Scan the entries below for the word "crest" and copy every line in which it occurs.

**Data records**
Start of Block

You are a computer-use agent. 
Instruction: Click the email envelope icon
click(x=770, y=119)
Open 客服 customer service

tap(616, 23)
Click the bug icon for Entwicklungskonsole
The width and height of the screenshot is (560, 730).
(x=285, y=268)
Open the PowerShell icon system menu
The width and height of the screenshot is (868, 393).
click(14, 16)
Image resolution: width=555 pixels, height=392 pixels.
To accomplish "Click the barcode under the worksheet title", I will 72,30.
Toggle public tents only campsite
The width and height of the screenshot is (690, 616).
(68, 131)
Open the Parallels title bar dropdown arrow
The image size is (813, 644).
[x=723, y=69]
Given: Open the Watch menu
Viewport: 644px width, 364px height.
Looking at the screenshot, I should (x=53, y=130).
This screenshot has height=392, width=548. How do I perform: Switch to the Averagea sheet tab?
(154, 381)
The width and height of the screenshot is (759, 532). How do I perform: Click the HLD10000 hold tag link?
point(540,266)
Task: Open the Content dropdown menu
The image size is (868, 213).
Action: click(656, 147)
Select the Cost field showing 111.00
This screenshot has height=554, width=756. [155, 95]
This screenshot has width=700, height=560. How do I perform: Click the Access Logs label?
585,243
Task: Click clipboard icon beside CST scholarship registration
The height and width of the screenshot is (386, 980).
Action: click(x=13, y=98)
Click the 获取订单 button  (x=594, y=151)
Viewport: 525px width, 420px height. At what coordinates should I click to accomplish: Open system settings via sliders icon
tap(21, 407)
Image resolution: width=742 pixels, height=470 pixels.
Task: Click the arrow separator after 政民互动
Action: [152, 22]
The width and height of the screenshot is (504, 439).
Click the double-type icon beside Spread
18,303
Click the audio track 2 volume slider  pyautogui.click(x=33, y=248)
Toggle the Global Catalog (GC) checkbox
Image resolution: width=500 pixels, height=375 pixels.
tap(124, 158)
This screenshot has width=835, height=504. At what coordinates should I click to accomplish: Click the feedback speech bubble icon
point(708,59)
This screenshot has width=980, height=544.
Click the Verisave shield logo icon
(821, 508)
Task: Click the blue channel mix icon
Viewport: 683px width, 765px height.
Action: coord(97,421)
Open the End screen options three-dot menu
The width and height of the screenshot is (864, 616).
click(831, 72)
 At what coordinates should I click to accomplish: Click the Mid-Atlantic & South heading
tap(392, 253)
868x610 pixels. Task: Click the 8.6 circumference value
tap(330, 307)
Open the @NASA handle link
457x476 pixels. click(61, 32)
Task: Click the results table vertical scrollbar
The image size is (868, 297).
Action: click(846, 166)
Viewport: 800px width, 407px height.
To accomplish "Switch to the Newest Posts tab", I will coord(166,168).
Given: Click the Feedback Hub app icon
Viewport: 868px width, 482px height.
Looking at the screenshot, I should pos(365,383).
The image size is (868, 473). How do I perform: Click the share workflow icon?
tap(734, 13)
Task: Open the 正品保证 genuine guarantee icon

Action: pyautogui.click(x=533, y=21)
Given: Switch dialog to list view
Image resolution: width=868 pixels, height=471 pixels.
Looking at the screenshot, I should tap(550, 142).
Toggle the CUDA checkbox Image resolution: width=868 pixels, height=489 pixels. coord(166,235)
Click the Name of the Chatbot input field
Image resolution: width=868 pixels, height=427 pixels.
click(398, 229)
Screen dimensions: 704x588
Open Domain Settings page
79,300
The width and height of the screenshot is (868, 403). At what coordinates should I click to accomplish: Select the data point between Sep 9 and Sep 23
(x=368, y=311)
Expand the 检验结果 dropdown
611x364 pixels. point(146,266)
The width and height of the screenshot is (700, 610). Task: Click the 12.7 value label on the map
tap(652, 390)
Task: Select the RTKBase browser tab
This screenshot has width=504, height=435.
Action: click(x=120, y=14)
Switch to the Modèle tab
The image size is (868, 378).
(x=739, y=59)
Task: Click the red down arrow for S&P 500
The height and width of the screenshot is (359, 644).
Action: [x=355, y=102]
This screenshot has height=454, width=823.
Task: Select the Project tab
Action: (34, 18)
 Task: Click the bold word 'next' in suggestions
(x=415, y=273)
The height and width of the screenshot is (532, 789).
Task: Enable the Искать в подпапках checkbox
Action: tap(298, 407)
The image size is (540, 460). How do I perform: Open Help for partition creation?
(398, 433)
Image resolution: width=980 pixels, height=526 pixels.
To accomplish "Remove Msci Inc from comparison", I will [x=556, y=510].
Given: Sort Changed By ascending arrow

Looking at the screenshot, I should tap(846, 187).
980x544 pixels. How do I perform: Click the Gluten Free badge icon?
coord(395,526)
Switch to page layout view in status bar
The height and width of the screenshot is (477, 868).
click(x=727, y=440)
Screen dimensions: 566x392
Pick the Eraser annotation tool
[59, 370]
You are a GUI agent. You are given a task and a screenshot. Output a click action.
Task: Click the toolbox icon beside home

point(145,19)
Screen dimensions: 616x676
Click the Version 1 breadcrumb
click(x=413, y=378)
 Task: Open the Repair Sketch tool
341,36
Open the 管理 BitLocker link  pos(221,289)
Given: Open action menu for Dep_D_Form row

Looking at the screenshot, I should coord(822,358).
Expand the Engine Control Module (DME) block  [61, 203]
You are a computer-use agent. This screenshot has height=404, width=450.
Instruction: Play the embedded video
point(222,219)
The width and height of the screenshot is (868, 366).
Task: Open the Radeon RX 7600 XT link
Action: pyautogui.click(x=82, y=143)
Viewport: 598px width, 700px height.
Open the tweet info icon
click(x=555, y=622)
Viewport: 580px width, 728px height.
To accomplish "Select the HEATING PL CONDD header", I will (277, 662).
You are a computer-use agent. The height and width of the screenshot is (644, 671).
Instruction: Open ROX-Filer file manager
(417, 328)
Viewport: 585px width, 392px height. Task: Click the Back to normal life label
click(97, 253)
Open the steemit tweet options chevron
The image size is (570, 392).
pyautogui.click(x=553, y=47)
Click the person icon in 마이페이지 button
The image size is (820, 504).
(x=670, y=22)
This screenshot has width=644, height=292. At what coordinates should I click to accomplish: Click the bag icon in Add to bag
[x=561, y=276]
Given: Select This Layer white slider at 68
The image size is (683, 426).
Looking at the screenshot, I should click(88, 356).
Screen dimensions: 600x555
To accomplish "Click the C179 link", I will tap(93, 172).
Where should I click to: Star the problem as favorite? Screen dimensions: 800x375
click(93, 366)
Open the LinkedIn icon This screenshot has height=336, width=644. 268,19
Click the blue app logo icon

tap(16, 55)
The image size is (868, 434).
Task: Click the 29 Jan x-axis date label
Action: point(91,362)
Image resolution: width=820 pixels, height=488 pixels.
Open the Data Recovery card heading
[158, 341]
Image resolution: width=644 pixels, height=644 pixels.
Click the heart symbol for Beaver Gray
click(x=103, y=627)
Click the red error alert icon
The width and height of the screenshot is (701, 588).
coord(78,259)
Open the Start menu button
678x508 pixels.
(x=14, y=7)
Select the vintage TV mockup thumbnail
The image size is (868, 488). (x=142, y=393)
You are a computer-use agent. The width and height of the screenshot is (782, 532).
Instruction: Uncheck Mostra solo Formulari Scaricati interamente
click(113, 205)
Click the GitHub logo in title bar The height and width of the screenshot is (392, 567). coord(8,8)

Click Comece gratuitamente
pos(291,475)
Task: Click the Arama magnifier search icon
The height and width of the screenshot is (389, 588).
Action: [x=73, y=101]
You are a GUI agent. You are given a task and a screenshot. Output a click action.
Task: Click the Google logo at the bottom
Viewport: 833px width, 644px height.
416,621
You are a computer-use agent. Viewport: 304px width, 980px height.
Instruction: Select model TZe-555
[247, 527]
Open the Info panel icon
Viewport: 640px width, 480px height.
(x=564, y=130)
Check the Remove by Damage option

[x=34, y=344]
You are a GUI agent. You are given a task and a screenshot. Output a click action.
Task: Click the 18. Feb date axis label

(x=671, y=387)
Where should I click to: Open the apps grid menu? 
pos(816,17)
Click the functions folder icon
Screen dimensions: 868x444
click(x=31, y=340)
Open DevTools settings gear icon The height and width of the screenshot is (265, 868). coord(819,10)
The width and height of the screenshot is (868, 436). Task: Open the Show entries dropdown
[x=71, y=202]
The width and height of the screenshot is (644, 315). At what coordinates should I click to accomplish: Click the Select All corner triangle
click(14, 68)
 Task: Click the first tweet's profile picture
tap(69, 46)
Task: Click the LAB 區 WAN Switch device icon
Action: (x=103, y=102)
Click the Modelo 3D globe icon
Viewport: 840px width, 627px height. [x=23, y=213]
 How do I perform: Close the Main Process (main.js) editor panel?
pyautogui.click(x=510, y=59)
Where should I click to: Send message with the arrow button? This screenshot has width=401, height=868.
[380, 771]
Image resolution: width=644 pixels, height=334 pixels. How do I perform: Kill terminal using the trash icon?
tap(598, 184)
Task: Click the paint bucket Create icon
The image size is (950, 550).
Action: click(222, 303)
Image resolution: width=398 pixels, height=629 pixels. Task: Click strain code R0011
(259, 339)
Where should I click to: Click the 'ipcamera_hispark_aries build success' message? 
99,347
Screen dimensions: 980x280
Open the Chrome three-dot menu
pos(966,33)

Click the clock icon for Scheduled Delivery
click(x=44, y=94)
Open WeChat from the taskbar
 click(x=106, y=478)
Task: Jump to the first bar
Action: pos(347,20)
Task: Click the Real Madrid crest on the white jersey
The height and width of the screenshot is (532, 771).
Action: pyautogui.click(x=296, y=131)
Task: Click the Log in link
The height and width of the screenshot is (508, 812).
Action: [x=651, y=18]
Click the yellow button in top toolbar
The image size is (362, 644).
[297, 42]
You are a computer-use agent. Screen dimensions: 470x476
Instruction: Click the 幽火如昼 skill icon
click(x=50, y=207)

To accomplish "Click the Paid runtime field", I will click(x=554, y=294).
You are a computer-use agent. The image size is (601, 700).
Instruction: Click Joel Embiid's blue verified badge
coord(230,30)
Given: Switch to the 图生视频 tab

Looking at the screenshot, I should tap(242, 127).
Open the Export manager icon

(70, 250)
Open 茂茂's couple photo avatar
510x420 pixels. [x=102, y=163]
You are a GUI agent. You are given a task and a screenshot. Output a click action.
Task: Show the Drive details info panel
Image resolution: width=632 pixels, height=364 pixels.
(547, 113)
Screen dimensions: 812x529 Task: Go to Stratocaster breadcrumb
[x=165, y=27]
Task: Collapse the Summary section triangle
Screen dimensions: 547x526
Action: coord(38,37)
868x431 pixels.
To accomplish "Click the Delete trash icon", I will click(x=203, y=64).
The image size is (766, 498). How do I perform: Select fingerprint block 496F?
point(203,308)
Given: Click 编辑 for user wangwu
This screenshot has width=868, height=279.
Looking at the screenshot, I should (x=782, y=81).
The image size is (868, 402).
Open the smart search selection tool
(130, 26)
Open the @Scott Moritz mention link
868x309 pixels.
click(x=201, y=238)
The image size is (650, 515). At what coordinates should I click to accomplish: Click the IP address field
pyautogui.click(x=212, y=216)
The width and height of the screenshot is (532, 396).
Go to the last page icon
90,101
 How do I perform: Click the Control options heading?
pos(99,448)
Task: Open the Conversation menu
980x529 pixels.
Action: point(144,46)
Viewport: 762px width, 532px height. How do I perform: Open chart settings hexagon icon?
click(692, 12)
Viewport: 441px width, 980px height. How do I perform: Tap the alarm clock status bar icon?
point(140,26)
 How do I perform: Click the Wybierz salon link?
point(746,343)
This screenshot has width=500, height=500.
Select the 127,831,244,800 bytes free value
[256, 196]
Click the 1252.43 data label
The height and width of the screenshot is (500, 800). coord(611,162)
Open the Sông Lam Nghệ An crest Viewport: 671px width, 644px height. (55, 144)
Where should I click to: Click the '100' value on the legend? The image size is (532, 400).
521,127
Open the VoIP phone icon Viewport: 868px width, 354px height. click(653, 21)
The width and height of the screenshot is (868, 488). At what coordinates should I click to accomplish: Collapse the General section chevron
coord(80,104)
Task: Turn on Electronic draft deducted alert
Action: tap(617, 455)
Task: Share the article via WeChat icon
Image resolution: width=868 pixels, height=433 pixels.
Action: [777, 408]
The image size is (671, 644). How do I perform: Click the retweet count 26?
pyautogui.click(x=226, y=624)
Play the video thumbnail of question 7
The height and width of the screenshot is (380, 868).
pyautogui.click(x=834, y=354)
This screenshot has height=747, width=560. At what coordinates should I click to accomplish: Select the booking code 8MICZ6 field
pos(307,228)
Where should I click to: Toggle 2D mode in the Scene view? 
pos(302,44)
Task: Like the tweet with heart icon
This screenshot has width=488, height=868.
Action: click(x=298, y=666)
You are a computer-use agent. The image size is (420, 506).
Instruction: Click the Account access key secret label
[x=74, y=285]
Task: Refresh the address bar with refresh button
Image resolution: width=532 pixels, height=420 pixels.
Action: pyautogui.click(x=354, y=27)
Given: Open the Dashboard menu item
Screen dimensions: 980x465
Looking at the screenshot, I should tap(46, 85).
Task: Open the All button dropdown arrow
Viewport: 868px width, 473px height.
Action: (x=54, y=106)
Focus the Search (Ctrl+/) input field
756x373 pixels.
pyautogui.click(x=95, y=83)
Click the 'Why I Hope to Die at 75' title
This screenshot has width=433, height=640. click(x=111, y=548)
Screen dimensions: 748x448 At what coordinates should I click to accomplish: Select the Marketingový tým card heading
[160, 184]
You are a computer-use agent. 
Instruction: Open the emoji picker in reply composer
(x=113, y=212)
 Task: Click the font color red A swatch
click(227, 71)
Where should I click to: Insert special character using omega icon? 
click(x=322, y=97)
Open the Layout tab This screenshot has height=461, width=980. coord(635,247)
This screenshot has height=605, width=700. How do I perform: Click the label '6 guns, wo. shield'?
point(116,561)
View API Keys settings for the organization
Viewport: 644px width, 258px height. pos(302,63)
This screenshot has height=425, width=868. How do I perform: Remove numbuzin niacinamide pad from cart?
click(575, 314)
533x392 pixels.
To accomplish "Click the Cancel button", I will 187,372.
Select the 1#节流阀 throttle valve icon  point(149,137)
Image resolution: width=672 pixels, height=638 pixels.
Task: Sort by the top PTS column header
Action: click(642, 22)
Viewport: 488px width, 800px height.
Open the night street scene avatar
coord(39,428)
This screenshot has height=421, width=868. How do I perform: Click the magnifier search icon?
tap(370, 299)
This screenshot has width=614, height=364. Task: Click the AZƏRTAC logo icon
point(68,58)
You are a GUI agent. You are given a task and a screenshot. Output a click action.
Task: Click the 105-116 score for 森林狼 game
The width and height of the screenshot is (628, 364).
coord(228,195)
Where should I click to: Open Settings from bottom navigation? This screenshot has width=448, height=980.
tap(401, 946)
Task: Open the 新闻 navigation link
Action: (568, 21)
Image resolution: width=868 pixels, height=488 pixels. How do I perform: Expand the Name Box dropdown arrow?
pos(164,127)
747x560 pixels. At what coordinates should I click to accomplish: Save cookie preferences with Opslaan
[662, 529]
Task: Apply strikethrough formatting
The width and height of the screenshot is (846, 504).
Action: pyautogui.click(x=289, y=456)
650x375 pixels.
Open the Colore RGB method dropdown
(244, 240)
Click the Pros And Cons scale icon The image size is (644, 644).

End of Block

**Output**
Task: Click the Real Madrid crest on the white jersey
Open the Sông Lam Nghệ An crest Viewport: 671px width, 644px height. (55, 144)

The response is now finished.